Fit the model of happiness related to region of the world, GDP per Capita, family wellness, health conditions, freedom and some other factors.
The purpose of this study is to understand what are the main factors making people happy, so we can commit more energy on those main factors.
Statistical testing, Cloud computing basics(AWS EC2, S3, IAM etc.). We need to learn the Stats model for linear regression, statsmodels and sklearn for logistic regression, and model evaluation and selection.
Happiness Data for 2015,2016 and 2017 from Kaggle:
https://www.kaggle.com/unsdsn/world-happiness#2015.csv
https://www.kaggle.com/unsdsn/world-happiness#2016.csv
https://www.kaggle.com/unsdsn/world-happiness#2017.csv
Country: Name of the country.
Region: Region the country belongs to.
Happiness Rank: Rank of the country based on the Happiness Score.
Happiness Score: A metric measured in 2015 by asking the sampled people the question: "How would you rate your happiness on a scale of 0 to 10 where 10 is the happiest."
Standard Error: The standard error of the happiness score.
Economy (GDP per Capita): The extent to which GDP contributes to the calculation of the Happiness Score.
Family: The extent to which Family contributes to the calculation of the Happiness Score
Health (Life Expectancy): The extent to which Life expectancy contributed to the calculation of the Happiness Score
Freedom: The extent to which Freedom contributed to the calculation of the Happiness Score.

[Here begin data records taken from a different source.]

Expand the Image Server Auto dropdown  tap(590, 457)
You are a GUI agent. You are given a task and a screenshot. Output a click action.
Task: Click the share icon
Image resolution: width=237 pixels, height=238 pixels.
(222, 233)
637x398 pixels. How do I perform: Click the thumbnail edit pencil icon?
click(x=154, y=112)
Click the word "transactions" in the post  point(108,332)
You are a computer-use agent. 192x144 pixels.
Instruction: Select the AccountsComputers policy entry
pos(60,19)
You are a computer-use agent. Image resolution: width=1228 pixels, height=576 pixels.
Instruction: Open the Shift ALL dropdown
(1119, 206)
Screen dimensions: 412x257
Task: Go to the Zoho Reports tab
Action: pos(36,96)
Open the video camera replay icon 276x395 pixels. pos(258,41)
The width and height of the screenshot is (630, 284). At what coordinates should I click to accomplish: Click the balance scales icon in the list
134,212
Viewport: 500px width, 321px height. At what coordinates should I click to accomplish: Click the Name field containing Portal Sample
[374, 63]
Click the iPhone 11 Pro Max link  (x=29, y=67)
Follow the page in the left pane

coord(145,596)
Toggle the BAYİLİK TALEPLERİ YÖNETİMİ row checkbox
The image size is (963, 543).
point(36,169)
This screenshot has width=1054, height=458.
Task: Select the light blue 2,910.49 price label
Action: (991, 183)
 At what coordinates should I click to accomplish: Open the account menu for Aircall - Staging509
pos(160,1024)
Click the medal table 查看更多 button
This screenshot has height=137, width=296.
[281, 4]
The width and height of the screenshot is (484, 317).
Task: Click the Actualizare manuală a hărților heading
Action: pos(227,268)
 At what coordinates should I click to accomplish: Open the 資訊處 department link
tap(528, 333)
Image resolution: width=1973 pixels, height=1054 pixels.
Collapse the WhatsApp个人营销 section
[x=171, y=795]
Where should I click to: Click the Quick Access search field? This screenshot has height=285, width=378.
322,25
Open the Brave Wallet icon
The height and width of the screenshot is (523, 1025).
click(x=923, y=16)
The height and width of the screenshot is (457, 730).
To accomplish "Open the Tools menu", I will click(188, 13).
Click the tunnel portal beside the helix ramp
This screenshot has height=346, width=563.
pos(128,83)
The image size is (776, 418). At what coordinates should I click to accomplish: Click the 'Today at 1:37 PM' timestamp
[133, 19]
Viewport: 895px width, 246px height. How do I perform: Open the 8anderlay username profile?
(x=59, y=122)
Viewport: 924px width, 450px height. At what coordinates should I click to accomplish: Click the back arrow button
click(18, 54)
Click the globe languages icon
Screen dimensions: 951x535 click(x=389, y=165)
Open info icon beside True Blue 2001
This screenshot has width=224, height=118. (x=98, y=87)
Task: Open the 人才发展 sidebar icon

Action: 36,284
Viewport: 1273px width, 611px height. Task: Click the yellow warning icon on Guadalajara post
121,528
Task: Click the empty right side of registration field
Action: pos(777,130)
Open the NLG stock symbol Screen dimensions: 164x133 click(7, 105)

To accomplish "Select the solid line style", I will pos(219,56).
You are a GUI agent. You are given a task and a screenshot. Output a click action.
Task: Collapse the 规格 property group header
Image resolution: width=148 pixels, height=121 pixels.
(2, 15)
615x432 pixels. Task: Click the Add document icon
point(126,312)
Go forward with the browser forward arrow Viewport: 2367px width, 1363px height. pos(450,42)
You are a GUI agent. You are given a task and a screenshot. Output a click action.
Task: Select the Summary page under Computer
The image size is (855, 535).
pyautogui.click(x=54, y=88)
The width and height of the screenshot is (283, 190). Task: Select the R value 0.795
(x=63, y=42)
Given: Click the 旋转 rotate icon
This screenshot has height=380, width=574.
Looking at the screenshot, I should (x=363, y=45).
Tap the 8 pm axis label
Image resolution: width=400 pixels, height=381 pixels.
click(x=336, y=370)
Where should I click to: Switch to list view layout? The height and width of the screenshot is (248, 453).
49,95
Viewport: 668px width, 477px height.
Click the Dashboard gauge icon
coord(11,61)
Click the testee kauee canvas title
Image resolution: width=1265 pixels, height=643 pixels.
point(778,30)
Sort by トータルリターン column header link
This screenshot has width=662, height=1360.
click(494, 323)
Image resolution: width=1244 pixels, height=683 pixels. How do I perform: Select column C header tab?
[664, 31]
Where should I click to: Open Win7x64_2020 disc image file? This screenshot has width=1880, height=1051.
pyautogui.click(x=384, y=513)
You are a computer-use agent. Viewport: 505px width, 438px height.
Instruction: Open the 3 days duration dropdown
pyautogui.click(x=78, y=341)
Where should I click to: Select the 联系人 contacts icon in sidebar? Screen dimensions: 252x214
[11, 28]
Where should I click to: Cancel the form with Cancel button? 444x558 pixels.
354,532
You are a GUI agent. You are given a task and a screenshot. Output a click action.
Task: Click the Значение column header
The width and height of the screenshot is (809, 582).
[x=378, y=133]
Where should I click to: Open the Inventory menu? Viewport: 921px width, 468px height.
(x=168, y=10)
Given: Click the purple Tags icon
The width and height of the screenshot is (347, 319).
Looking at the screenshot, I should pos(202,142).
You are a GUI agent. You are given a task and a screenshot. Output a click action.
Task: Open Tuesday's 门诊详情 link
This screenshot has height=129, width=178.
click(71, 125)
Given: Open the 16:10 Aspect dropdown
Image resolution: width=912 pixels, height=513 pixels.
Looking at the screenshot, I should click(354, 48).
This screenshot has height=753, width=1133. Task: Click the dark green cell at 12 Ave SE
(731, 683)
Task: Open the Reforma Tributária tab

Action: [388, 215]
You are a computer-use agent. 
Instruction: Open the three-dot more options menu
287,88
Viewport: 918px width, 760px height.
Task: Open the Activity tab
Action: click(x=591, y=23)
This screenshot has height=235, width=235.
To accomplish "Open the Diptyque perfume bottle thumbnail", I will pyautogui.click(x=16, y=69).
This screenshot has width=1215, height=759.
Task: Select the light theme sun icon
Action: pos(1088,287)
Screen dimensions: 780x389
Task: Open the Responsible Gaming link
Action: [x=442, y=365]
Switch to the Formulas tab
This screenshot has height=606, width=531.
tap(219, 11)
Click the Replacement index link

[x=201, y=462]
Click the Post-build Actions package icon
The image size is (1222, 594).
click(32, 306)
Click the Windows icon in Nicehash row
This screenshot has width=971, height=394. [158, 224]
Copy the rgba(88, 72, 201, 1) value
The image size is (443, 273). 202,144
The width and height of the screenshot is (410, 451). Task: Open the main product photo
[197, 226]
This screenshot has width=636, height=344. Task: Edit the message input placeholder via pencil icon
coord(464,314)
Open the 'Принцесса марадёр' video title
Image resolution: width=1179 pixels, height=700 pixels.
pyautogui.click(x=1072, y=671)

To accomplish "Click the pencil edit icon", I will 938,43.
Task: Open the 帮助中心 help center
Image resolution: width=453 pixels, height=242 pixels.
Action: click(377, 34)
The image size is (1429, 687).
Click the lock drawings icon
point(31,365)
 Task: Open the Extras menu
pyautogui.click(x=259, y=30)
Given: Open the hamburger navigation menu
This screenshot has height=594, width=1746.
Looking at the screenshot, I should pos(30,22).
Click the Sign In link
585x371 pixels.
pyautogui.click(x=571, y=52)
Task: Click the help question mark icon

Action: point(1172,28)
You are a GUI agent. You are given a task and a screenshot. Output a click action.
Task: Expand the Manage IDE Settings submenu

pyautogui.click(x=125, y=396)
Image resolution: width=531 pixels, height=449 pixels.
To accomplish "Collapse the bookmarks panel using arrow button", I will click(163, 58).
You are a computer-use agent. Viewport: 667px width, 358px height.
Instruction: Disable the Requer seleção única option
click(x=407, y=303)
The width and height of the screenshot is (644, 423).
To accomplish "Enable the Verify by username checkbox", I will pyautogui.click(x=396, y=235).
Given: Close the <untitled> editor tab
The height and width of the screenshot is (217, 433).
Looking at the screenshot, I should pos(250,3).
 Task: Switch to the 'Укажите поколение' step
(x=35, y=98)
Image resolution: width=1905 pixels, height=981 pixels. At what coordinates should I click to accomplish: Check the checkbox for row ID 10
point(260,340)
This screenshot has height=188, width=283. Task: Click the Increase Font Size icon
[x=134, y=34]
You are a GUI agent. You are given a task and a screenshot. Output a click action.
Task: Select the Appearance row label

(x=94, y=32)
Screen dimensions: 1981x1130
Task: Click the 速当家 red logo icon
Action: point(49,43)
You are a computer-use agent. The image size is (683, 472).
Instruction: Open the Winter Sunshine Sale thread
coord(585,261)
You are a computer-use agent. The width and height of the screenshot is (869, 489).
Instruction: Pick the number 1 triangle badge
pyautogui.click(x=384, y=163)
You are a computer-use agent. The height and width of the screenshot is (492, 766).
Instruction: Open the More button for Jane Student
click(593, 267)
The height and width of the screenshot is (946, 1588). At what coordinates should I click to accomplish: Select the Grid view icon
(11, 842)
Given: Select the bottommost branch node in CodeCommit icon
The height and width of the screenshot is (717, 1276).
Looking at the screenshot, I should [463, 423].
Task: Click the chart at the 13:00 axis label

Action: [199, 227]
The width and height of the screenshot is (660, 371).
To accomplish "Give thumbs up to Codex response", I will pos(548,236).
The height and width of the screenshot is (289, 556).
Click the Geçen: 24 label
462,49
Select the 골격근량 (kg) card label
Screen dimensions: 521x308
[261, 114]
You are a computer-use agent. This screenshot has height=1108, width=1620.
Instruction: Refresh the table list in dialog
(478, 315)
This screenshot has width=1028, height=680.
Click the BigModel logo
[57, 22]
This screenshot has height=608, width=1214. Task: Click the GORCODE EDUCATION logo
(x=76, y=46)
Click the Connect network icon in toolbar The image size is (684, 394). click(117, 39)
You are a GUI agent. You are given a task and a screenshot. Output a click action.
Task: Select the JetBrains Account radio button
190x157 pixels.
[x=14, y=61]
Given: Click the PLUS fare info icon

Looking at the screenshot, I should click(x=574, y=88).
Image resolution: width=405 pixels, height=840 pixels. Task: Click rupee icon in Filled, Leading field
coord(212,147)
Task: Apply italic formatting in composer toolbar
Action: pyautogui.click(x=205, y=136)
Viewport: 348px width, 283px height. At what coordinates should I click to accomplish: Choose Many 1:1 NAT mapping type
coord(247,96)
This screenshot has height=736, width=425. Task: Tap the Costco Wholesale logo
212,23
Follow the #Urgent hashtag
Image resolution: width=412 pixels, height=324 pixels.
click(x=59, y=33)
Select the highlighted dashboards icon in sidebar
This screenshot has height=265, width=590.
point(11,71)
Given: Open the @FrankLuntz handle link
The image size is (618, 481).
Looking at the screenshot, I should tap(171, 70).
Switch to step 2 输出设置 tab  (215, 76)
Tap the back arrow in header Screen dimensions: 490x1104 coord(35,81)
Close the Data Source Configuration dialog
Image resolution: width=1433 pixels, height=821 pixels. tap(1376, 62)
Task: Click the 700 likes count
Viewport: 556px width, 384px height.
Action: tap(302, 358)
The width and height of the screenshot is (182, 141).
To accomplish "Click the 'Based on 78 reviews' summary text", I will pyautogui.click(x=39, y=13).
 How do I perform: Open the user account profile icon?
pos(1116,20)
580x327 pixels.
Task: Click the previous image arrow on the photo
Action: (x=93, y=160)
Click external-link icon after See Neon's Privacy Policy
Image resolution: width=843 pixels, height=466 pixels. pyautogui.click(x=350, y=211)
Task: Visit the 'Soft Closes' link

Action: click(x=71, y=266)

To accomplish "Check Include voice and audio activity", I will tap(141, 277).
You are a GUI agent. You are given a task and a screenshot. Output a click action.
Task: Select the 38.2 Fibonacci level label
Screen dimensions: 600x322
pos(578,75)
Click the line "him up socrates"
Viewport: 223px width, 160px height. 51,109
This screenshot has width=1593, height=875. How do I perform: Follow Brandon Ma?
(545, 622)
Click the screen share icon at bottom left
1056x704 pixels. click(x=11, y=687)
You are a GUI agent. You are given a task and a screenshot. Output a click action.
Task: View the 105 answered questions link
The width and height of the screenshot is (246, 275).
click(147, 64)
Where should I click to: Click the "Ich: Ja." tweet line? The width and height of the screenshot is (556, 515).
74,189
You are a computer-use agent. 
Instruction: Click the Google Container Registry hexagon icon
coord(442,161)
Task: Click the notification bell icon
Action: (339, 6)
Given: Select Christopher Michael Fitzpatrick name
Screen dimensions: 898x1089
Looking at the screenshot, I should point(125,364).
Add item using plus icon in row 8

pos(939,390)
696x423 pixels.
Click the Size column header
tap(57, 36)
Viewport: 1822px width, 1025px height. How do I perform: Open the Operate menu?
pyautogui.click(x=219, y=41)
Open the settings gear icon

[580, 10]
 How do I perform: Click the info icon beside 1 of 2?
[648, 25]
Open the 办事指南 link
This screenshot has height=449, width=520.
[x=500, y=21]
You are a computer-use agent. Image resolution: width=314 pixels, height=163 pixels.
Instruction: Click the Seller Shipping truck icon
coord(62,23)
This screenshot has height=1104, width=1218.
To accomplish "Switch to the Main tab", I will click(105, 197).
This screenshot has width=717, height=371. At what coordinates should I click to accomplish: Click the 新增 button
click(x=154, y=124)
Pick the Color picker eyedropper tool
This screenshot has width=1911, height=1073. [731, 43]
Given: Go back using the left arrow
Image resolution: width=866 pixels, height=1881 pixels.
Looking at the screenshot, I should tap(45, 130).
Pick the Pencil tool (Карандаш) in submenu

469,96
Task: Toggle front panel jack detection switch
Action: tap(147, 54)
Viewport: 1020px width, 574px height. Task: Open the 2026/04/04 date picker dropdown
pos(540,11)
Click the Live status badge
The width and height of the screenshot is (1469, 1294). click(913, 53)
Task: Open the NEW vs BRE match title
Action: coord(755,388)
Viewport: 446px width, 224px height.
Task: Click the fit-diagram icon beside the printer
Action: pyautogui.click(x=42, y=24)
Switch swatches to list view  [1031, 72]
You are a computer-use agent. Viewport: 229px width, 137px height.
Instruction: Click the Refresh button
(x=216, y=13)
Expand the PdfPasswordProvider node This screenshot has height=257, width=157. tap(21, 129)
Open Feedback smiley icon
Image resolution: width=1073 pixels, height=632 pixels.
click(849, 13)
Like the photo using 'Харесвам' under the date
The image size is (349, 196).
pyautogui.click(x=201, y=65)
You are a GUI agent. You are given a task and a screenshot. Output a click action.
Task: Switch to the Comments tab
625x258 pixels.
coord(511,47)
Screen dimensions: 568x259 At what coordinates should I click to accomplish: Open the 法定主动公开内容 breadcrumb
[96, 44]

Trust (Government Corruption): The extent to which Perception of Corruption contributes to Happiness Score.
Generosity: The extent to which Generosity contributed to the calculation of the Happiness Score.
Dystopia Residual: The extent to which Dystopia Residual contributed to the calculation of the Happiness Score.
We need to clean up the data. The reason is that some attributes we do not need to use so we need to remove these data, and there might be missing values we need to handle. We also need to create hypothesis, for example, is GDP per capital independent? Or is it related to health conditions? And then with these hypothesis, we can perform desired tests. Data bias analysis is also a good approach to let us better do data cleaning.
We want to use the existence data to predict the future result. We wish to use linear (or more complicated method if mentioned in later classes) regression to create the model. We want to find what is affect the happiness so we wish to use GDP per Capita, family wellness, health conditions, freedom and some other factors to predict which factor will affect the happiness more in the future.
Split the set into training set and testing set, create the model with training set and test the model using training set. For AWS cloud, we're not familiar with AWS at this moment, we might be using AWS API for the project, unknown at this time.
Dataset and motivation Research Questions | 0 weeks |
---|---|
Data cleanup | 1 weeks |
Modelling activity/evaluation and findings | 2 weeks |
Statistical Summary | 2 weeks |
Main visualization | 2 weeks |